- Opening Delimiter -
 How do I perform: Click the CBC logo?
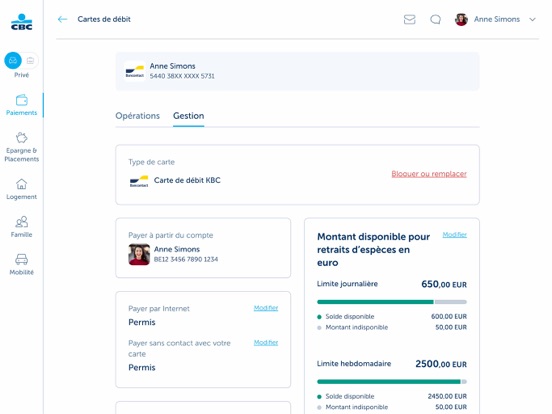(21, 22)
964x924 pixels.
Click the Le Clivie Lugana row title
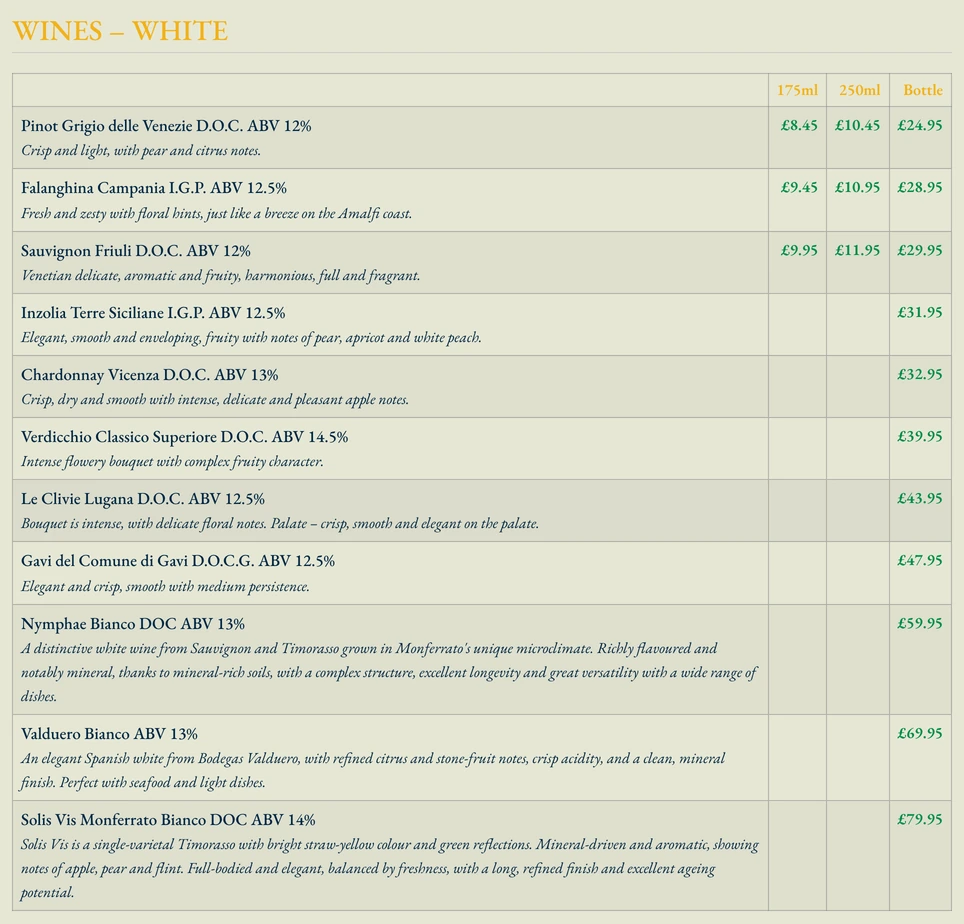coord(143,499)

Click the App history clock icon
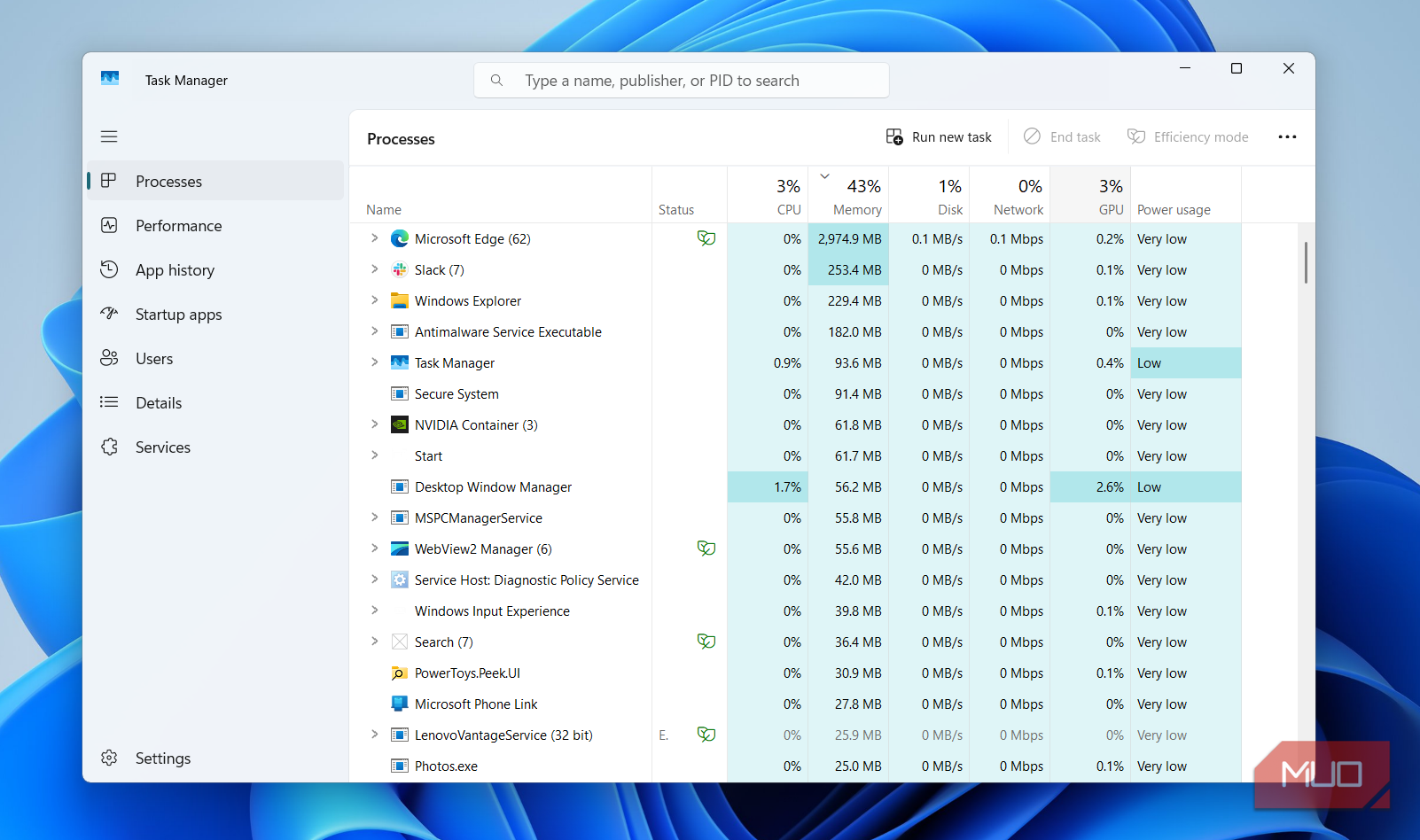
- Closing Delimiter -
The result should be the same data as above, line for line, with the pictures gone.

• RESULT OF THIS EXERCISE:
 How do I perform: Click the CBC logo?
(21, 22)
964x924 pixels.
Click the Le Clivie Lugana row title
coord(143,499)

Click the App history clock icon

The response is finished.